- [IL TUO OBIETTIVO] Per favore, riscrivi il brano dell'intervista sulla Missa solemnis da "D’altronde quella frase" a "come scriveva Pascoli.", mettendo "Con fervore" al posto di "Con devozione".

- [TESTO DI LETTURA]
────────────────────

Che alcuni accostano alla Missa in tempore belli di Haydn…
Non ci ho pensato, può essere. Ma certamente c’è come un furore battagliero, un intervento del mondo esterno in quello interno. E infine le ultime pagine, così diverse da tutto quanto ascoltato prima, che però finiscono ex abrupto, senza il ‘‘gran finale’’ che ci si aspetterebbe da una Messa solenne: compare il porto, e tutto finisce. Ecco, mettere insieme tutto questo richiede molto studio, molta sofferenza e molta umiltà. L’interprete sta bussando alla porta di un tempio che è difficile, anzi impossibile da espugnare. E mi sorprende vedere direttori giovanissimi, sotto i 30 anni, che si accostano a questa partitura: tecnicamente è relativamente facile, ma entrare in profondità nel testo e nella musica è un’altra cosa, praticamente impossibile.

La Missa si inserisce in una fase di passaggio della storia della musica in cui la musica sacra non è più anche liturgica, i compositori perdono quel sistema di regole e linguaggi cui si erano affidati per secoli. Questo cosa comporta?
Non si può pensare, ovviamente, alla Missa solemnis come qualcosa di eseguibile in un rito liturgico: è il documento dell’immensa sofferenza di un uomo, che diventa universale. Non è né da chiesa, né da concerto: è musica in cui ognuno di noi può trovare sollievo alle proprie difficoltà. A livello pratico, poi, il contrappunto è così complesso che in una chiesa non si capirebbe niente per il riverbero; ma una sala da concerto rischia di essere fredda. E allora penso sempre a quello che mi diceva il mio amico Kleiber: ‘‘Caro Riccardo, ci sono musiche che è meglio lasciare sulla carta, perché portandole in vita perdono tanto’’.

Cosa emerge da questa partitura del rapporto personale di Beethoven con la religione cristiana, oppure si tratta di un’idea più ampia di religione dell’arte, metafisica?
Non credo che sia un documento su come lui sentisse la religione, ma semplicemente la testimonianza di un uomo: non userei la parola ‘‘laico’’, perché viene letta in chiave anti-religiosa, ma ho sempre sentito questa Messa come il grido di un uomo che invoca aiuto, che si rivolge alla trascendenza per avere quello che in terra non ha trovato. Non credo che ‘‘Kyrie’’ sia il Dio dei cristiani o dei Giudei, è un’entità astratta cui si rivolge guardando al cielo.

D’altronde quella frase in partitura ‘‘Dal cuore possa andare ai cuori’’ evoca un’entità metafisica che è la stessa della Nona sinfonia
Certo, ma anche all’inizio del ‘‘Kyrie’’ noi leggiamo ‘‘Con devozione’’, che è la chiave di lettura di tutta la Messa: un’indicazione per chi canta, suona, dirige. Ma devoti a che cosa? A qualcosa più alto di noi, che non conosciamo, ma che è l’ultima speranza di aiuto fuori da questo mondo, da questo ‘‘atomo opaco del male’’, come scriveva Pascoli.

────────────────────

- [ESTRATTO DEI DATI]
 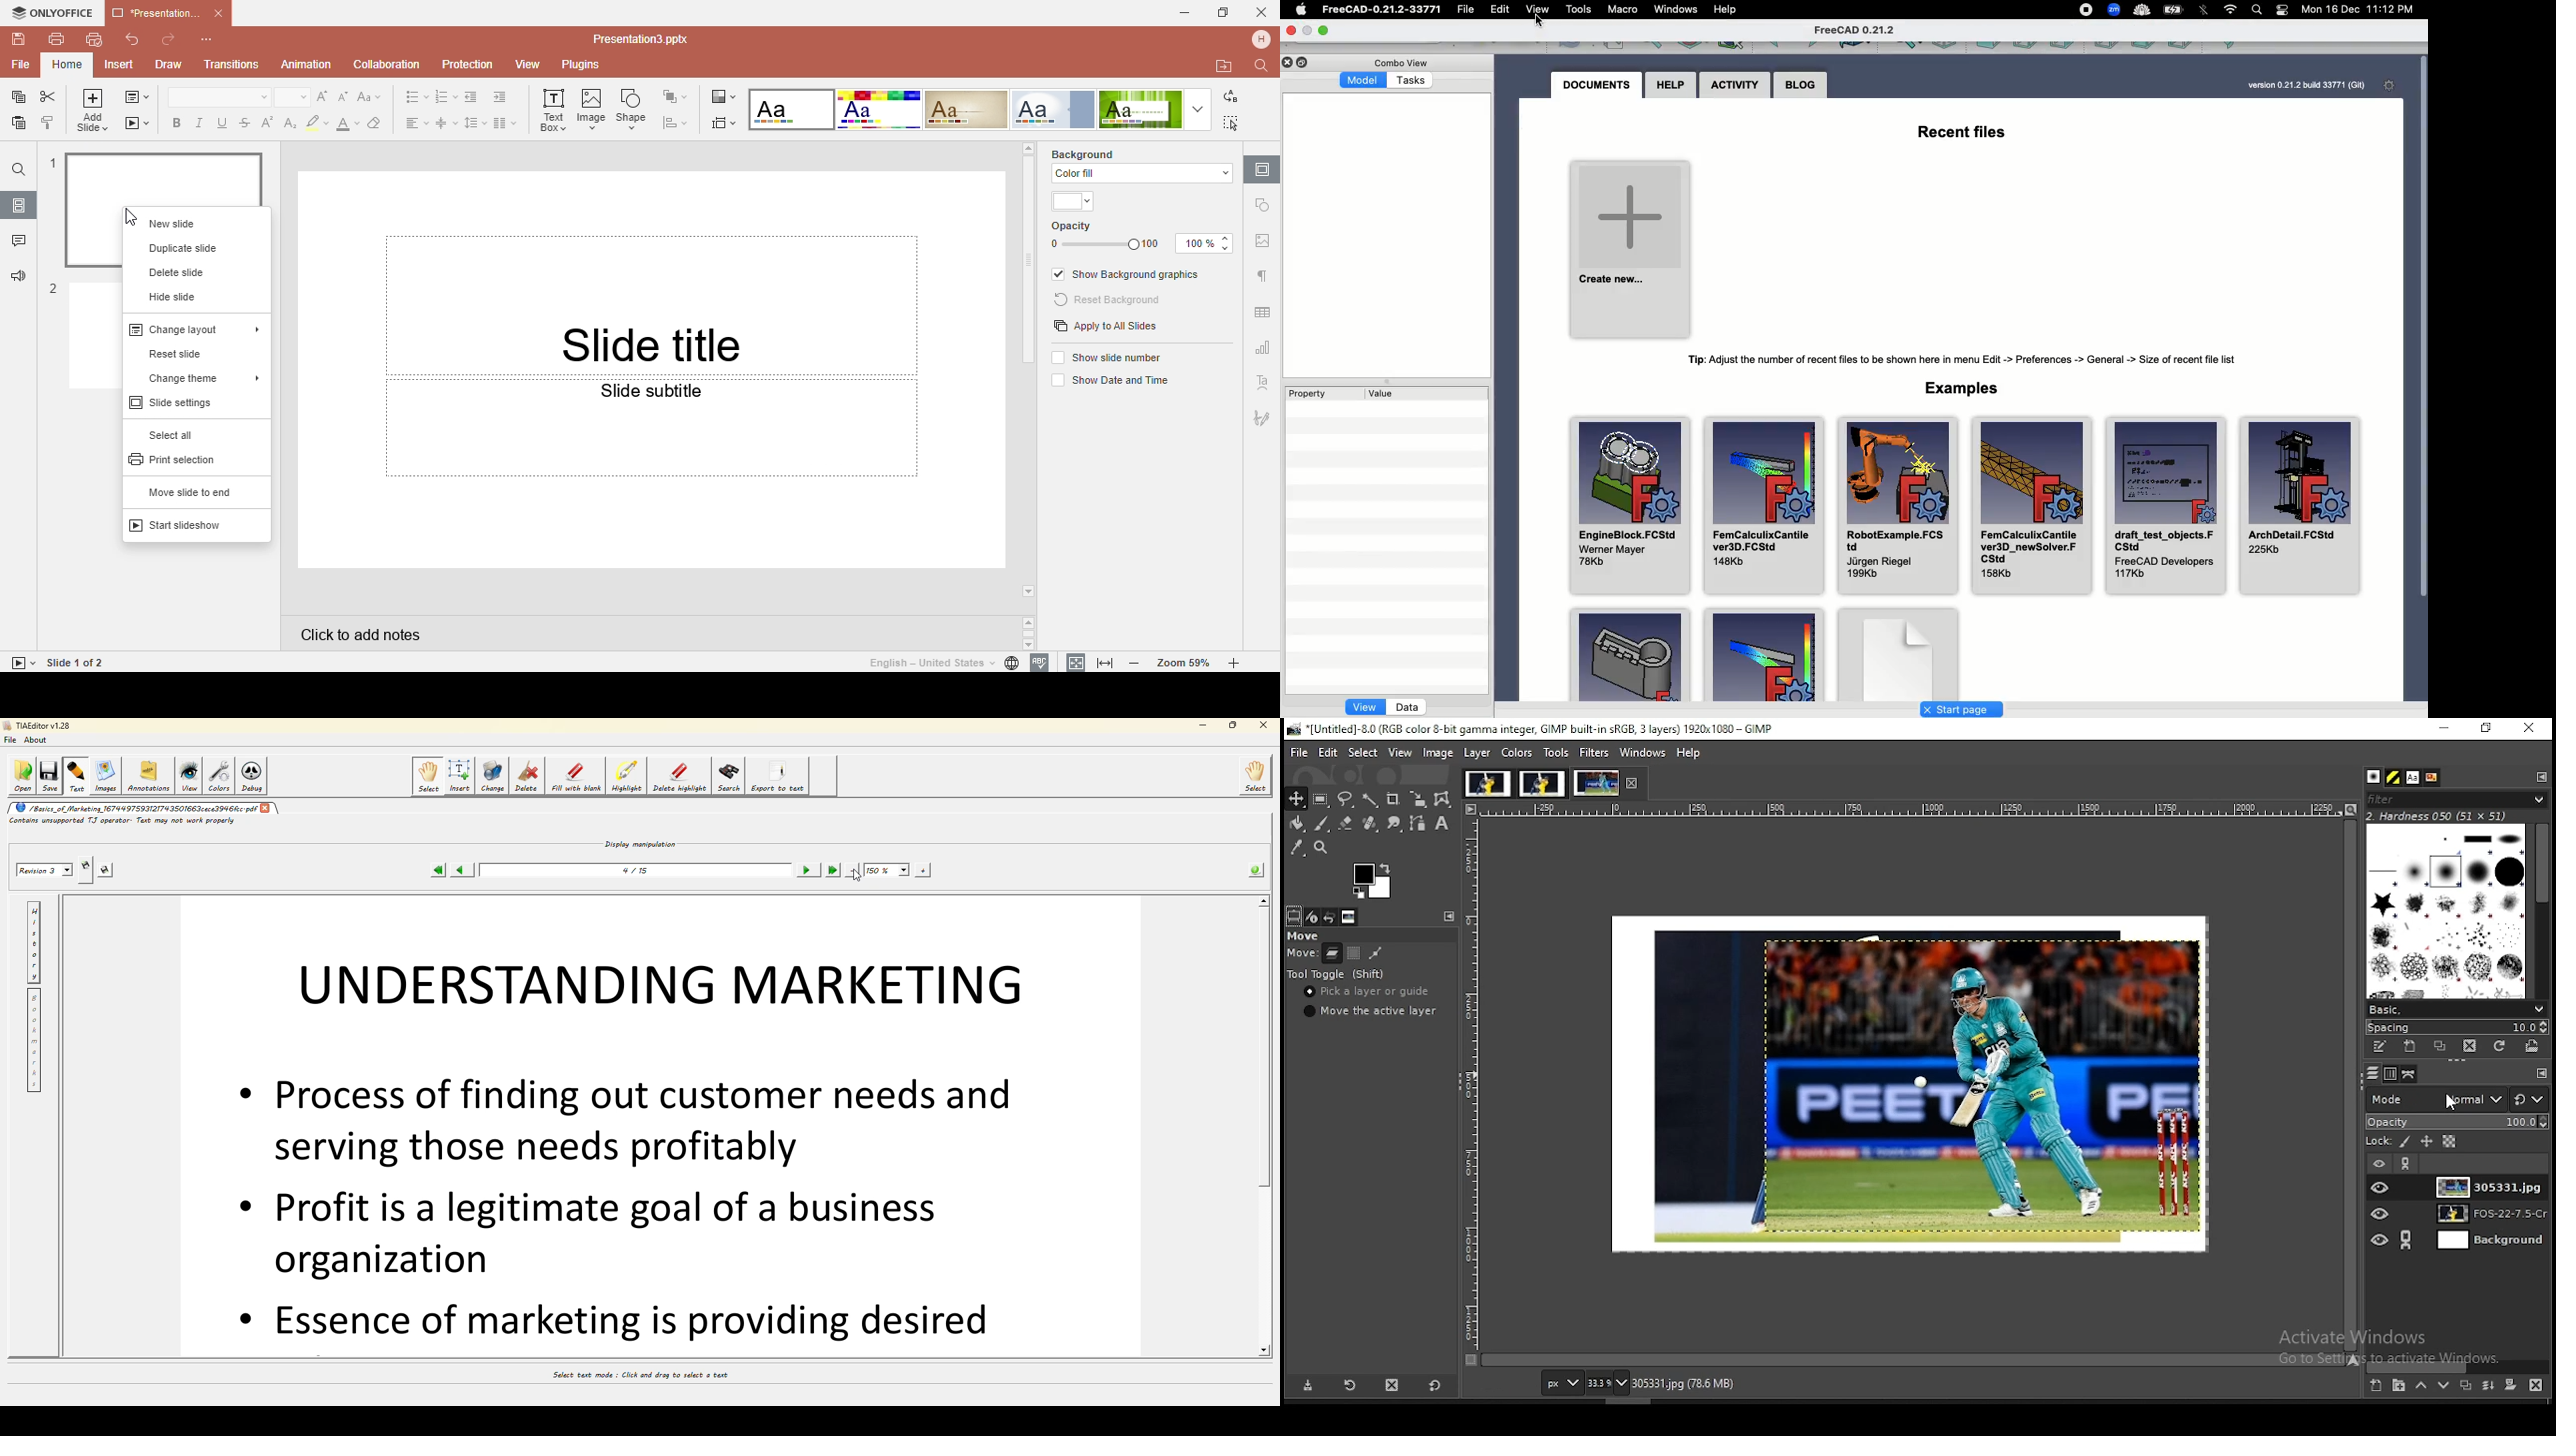 I want to click on New slide, so click(x=193, y=220).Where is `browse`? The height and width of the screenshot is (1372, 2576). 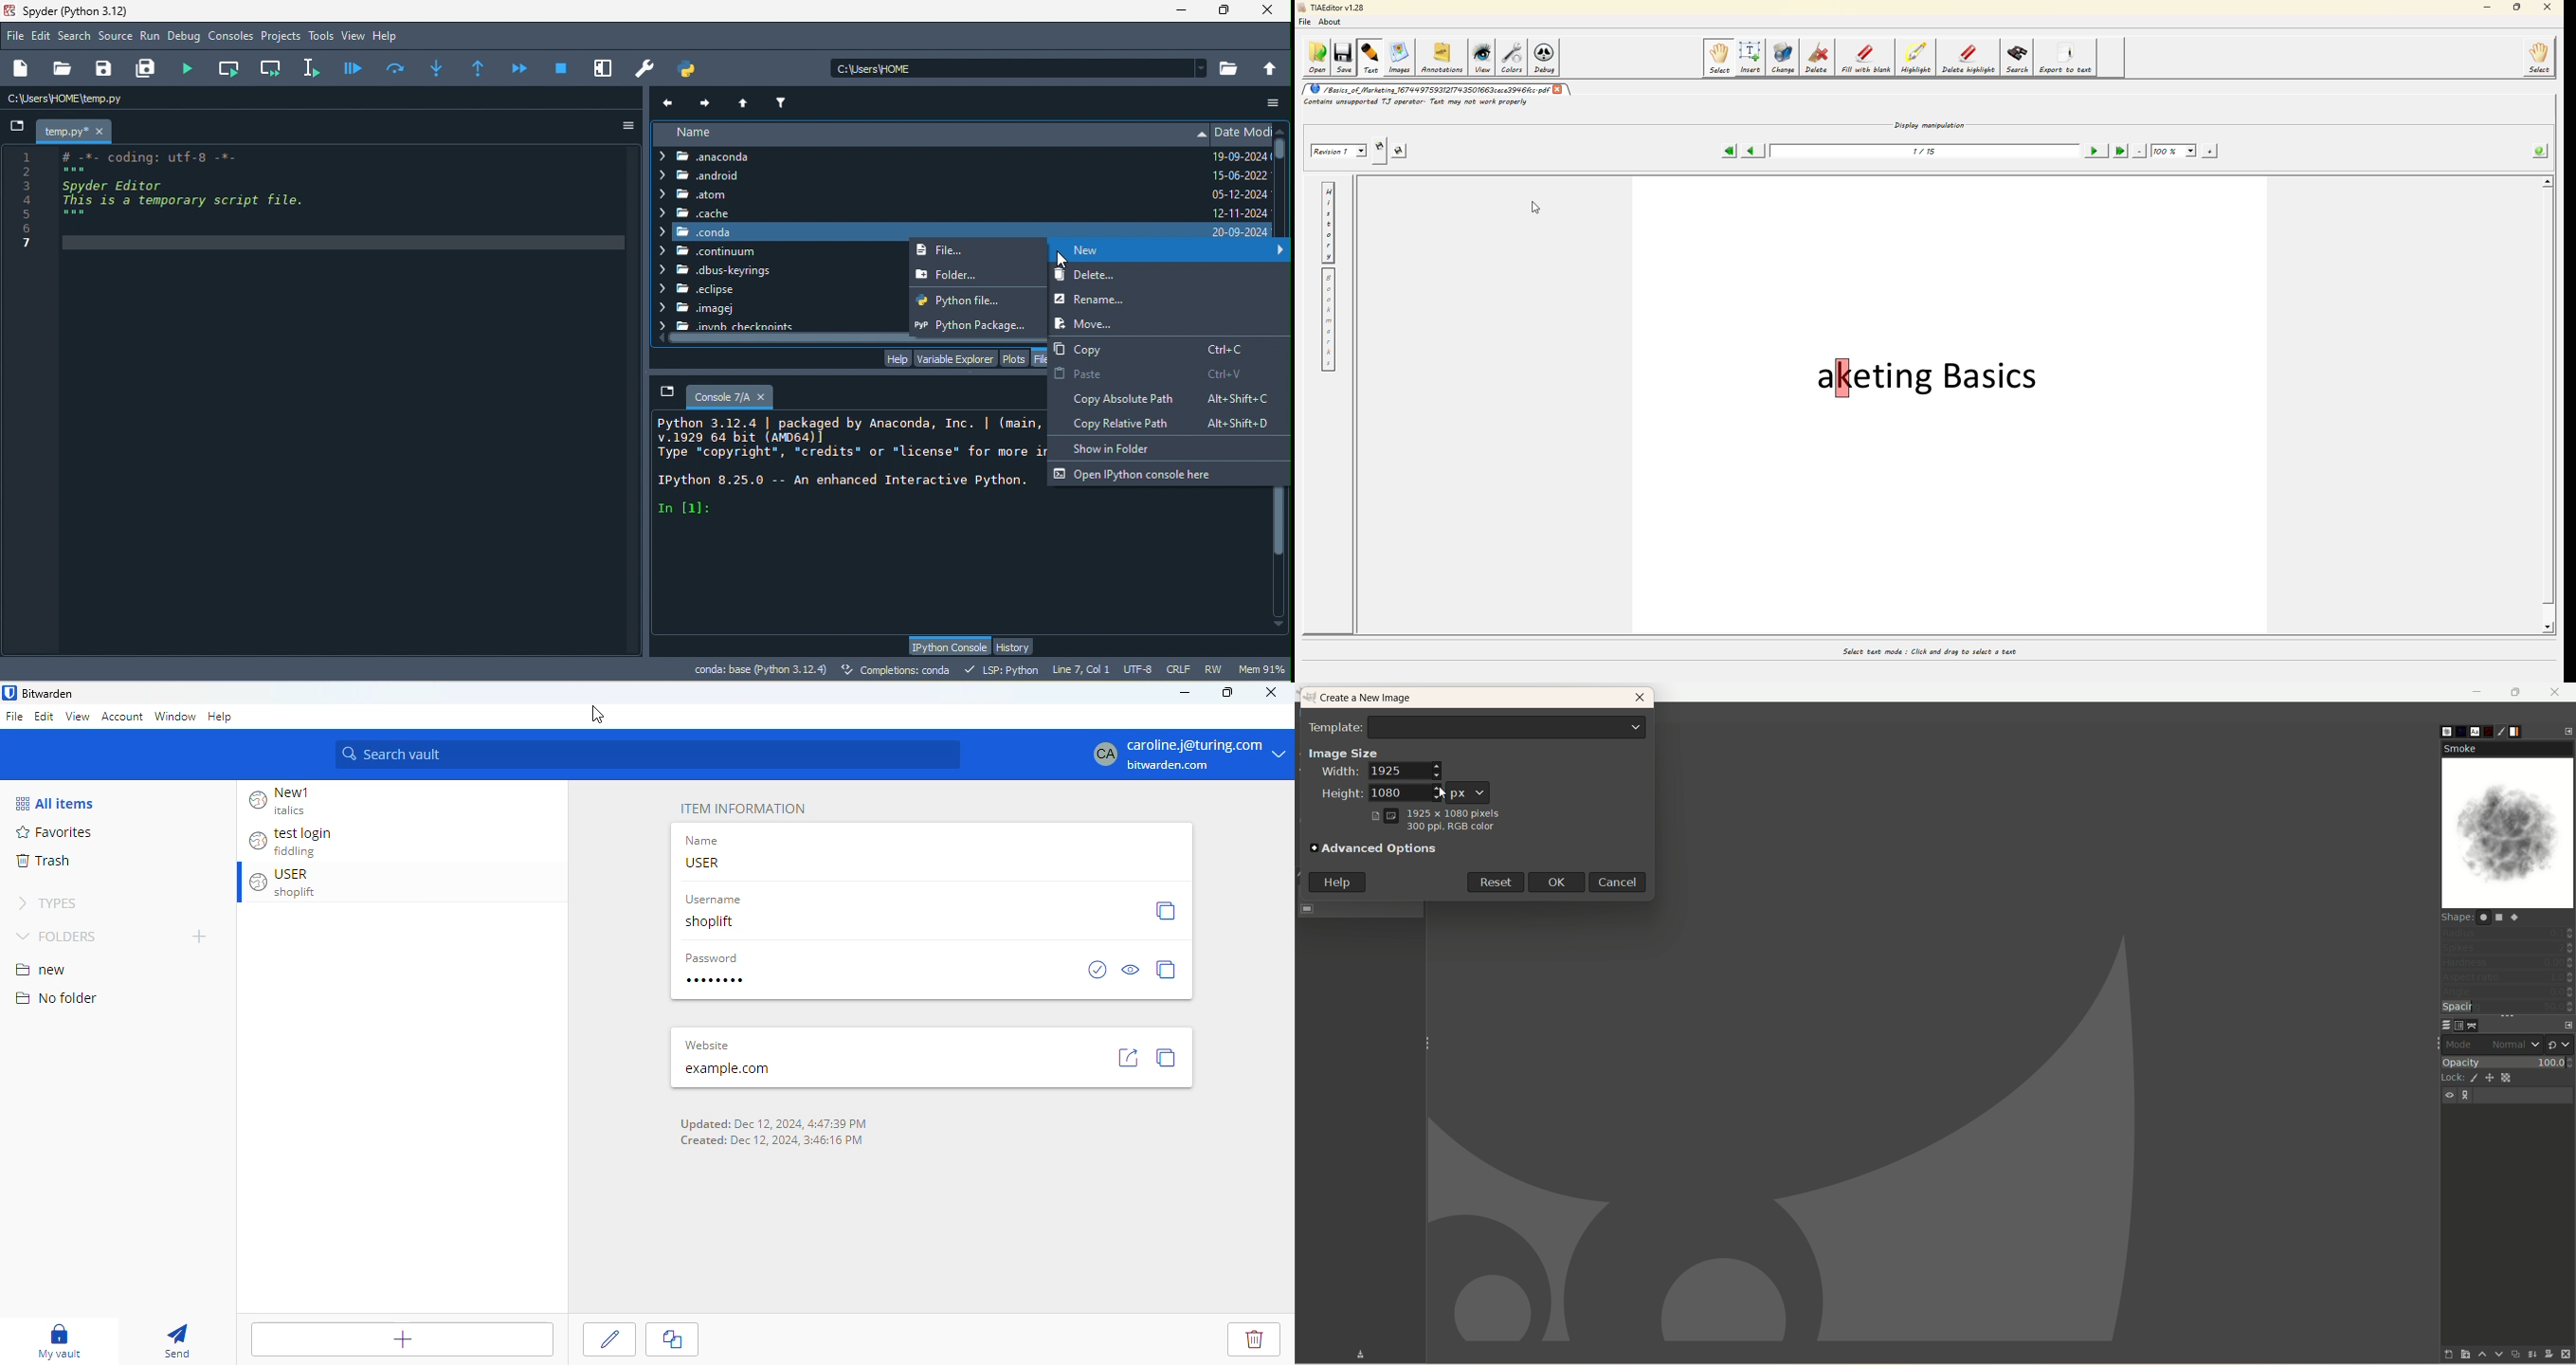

────────────────────

- [SOLUZIONE DEL PROBLEMA]
D’altronde quella frase in partitura ‘‘Dal cuore possa andare ai cuori’’ evoca un’entità metafisica che è la stessa della Nona sinfonia
Certo, ma anche all’inizio del ‘‘Kyrie’’ noi leggiamo ‘‘Con fervore’’, che è la chiave di lettura di tutta la Messa: un’indicazione per chi canta, suona, dirige. Ma devoti a che cosa? A qualcosa più alto di noi, che non conosciamo, ma che è l’ultima speranza di aiuto fuori da questo mondo, da questo ‘‘atomo opaco del male’’, come scriveva Pascoli.